Collected data
= Beginning of Section =

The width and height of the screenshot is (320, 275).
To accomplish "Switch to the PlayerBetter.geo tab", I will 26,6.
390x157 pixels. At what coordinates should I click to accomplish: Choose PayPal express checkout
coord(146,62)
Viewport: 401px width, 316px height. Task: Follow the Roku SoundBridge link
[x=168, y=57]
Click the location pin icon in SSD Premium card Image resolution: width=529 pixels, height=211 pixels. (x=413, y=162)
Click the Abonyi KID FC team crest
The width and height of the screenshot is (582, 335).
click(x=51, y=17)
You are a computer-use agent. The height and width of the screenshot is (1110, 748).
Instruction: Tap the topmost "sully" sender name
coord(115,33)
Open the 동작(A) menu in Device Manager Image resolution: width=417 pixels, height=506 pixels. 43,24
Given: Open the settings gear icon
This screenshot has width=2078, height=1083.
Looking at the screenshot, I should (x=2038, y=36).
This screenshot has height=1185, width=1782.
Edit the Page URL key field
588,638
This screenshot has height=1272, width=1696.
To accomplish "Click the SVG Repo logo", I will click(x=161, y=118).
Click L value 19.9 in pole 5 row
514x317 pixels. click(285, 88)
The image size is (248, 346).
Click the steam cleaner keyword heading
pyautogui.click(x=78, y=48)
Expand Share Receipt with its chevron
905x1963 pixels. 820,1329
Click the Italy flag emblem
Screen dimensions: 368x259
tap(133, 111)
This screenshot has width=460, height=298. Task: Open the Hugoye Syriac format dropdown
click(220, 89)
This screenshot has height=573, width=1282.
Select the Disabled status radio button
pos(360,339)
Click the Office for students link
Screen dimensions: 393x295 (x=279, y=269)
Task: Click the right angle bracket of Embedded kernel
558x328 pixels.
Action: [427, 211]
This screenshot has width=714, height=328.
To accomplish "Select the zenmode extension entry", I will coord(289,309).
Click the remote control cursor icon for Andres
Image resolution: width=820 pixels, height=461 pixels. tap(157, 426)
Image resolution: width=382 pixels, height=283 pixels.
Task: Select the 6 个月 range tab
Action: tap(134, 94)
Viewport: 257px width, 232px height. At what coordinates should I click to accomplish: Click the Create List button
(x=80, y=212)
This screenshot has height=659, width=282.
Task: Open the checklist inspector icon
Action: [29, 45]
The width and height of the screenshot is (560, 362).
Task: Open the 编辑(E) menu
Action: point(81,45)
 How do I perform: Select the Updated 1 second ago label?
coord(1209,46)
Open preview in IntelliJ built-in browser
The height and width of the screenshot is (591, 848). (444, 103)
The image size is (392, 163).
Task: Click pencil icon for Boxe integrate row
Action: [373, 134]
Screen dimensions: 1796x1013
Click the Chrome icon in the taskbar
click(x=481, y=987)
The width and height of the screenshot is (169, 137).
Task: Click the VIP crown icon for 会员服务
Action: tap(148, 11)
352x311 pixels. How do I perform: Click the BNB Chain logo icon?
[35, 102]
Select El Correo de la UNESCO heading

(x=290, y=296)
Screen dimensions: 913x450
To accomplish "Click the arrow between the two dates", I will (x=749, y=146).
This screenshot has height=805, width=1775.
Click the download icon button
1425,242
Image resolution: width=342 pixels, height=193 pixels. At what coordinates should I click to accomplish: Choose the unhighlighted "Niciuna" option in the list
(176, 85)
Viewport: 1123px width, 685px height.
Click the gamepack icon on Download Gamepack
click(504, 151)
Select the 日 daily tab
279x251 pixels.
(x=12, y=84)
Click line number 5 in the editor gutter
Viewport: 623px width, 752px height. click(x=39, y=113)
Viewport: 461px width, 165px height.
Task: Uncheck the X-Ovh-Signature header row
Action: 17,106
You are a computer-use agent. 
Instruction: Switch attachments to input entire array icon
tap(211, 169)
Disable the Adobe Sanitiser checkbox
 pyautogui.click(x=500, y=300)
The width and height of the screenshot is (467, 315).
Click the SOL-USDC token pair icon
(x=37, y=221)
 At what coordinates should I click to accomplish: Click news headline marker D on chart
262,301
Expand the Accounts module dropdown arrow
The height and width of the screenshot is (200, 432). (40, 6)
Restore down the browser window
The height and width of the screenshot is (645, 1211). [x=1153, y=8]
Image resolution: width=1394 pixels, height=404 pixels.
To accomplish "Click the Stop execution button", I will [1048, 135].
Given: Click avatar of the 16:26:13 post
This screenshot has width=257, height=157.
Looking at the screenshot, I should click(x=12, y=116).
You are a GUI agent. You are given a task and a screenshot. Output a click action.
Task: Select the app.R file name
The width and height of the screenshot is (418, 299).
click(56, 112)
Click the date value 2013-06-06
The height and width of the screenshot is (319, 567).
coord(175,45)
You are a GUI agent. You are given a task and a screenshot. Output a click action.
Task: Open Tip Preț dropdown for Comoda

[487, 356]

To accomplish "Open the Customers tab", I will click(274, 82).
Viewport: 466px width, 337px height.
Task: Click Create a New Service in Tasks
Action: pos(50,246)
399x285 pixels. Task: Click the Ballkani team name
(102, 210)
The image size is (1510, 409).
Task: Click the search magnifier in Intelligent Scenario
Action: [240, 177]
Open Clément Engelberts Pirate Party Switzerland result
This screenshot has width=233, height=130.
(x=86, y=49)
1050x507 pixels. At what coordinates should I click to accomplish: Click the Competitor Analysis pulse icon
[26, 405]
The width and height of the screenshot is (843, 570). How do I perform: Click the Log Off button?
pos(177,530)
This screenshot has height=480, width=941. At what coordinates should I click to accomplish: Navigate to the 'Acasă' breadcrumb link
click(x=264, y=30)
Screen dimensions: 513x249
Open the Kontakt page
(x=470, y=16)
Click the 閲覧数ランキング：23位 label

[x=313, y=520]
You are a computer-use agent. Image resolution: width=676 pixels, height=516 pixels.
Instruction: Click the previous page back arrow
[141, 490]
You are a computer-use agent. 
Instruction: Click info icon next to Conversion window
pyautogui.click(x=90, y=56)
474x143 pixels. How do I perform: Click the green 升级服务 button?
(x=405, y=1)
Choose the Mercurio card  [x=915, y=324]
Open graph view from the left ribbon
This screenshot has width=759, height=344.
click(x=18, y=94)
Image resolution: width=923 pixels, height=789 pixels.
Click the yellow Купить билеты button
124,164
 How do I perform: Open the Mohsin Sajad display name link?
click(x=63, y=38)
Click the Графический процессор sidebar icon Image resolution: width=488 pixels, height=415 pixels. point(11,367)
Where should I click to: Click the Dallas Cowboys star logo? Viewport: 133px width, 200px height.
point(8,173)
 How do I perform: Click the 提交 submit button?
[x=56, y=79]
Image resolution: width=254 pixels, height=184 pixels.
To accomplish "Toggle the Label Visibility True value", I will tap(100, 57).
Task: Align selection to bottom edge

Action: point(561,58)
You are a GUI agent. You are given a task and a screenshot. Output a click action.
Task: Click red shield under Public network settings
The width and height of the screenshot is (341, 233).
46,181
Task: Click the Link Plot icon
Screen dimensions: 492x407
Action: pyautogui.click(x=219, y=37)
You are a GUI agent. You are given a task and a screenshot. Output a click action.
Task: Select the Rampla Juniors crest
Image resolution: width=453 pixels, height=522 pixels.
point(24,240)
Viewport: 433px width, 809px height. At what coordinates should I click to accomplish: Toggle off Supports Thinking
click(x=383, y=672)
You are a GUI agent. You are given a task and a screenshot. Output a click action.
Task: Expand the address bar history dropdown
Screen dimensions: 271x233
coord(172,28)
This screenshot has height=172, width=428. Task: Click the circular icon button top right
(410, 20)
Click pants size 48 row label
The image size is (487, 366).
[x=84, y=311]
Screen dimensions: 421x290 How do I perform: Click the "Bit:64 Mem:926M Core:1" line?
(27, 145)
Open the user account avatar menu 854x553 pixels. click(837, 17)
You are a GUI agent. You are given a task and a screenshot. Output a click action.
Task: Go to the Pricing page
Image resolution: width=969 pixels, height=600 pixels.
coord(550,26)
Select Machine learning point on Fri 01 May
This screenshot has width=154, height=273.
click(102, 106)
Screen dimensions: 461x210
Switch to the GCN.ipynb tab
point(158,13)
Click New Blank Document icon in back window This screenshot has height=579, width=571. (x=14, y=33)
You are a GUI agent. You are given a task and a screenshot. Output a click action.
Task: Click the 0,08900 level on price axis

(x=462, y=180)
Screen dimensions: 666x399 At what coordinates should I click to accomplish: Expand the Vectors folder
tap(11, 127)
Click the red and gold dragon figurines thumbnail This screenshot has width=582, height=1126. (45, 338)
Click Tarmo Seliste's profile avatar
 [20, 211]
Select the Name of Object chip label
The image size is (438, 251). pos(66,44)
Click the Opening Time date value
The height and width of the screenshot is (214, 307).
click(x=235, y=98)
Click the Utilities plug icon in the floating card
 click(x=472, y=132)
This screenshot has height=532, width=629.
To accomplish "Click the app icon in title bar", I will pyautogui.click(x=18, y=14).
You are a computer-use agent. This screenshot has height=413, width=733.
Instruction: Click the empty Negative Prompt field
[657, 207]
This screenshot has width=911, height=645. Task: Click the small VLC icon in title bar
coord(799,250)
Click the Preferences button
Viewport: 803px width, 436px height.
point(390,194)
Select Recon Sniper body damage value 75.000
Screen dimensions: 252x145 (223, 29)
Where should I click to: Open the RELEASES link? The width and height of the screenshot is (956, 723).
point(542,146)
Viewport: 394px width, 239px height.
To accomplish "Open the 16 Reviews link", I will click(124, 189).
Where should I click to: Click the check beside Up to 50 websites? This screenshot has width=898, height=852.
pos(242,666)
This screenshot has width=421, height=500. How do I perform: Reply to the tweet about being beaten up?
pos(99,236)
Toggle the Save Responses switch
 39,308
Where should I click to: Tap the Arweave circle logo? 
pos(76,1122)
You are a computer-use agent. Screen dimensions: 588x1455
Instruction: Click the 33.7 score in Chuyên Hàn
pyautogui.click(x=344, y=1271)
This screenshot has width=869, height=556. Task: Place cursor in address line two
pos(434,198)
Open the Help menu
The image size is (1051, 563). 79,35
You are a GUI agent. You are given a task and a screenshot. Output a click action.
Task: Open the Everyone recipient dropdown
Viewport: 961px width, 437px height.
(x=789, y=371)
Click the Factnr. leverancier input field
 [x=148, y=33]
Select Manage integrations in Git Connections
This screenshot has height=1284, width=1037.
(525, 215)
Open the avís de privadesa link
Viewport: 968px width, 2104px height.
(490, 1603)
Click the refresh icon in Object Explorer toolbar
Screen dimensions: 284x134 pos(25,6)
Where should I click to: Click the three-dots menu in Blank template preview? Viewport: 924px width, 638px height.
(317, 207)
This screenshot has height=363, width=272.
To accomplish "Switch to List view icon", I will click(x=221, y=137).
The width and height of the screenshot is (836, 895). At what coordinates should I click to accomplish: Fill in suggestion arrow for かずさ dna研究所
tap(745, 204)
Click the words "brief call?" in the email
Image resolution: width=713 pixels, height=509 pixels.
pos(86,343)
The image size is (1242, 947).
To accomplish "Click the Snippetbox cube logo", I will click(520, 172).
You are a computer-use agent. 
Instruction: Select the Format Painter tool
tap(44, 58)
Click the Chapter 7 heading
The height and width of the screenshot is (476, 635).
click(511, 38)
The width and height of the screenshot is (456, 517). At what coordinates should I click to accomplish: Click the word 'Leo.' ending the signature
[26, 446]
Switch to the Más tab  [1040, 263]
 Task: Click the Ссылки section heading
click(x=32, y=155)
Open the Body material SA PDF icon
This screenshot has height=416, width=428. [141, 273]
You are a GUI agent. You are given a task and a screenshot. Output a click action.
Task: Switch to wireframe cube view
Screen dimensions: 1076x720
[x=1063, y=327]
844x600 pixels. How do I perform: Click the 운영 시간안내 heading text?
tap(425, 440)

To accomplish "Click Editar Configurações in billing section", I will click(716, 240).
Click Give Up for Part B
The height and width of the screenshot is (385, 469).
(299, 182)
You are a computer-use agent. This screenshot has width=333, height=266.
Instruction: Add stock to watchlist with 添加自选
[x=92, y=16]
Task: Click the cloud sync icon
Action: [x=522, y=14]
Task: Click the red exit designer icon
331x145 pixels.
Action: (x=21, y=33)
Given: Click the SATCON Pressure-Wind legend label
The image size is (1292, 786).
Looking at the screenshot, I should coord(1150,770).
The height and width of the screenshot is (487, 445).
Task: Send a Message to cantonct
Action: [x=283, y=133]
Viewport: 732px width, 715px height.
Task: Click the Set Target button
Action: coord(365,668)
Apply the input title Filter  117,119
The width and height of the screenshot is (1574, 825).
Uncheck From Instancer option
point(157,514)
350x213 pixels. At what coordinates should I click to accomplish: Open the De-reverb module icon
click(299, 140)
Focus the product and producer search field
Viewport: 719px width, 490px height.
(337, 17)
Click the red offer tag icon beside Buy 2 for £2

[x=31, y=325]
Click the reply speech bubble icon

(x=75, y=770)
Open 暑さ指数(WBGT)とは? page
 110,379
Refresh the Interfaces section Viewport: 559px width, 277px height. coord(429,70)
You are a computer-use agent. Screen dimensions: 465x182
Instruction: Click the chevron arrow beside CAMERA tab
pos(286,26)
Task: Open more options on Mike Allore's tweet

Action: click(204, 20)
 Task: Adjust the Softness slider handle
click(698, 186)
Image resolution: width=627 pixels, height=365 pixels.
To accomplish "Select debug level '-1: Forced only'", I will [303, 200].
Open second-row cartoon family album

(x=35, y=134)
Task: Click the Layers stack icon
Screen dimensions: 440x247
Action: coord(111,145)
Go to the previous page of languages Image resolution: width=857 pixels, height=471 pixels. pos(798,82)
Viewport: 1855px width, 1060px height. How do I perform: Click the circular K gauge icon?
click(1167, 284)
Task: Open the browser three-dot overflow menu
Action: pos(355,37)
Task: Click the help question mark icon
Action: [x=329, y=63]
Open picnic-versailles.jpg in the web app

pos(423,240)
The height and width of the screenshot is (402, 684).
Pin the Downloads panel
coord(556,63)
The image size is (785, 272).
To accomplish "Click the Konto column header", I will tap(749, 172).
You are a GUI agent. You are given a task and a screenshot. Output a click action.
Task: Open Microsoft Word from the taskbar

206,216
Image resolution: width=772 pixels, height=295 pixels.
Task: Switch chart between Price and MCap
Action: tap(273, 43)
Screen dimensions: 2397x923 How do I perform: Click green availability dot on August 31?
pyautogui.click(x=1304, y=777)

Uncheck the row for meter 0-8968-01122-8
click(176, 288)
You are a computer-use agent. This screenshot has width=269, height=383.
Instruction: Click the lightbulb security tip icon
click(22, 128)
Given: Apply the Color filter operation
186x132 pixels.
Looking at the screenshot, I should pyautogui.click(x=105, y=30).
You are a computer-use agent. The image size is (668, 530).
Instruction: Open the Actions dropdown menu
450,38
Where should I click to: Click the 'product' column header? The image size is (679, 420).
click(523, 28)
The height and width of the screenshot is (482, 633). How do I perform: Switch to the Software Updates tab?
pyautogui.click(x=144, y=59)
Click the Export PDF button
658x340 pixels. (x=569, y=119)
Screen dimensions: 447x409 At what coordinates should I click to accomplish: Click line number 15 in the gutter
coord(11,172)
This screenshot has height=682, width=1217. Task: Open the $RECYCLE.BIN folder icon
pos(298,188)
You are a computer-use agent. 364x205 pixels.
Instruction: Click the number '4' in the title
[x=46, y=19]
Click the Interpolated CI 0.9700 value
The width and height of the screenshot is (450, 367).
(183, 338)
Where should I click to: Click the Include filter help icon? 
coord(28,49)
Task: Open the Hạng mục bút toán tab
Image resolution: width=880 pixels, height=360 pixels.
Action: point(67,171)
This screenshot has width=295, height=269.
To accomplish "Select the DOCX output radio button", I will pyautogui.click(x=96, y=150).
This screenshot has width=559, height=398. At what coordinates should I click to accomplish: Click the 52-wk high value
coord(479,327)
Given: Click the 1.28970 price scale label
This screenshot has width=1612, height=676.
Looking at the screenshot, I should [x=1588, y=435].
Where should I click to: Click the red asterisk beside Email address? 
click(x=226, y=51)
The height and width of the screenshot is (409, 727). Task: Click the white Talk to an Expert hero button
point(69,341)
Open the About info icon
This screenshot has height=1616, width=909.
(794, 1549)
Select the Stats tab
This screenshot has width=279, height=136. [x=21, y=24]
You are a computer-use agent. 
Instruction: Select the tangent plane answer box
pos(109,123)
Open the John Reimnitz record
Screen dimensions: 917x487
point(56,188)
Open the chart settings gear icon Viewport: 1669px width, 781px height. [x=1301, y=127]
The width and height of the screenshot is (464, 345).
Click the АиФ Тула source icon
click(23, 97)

= End of Section =

▶ _ASSIGNMENT_:
Please make an exact copy of the lines above from the line with "This screenshot has width=154, height=273." through the line with "Click New Blank", both ends included.

▶ _ANSWER TO THE PROBLEM_:
This screenshot has width=154, height=273.
click(102, 106)
Screen dimensions: 461x210
Switch to the GCN.ipynb tab
point(158,13)
Click New Blank Document icon in back window This screenshot has height=579, width=571. (x=14, y=33)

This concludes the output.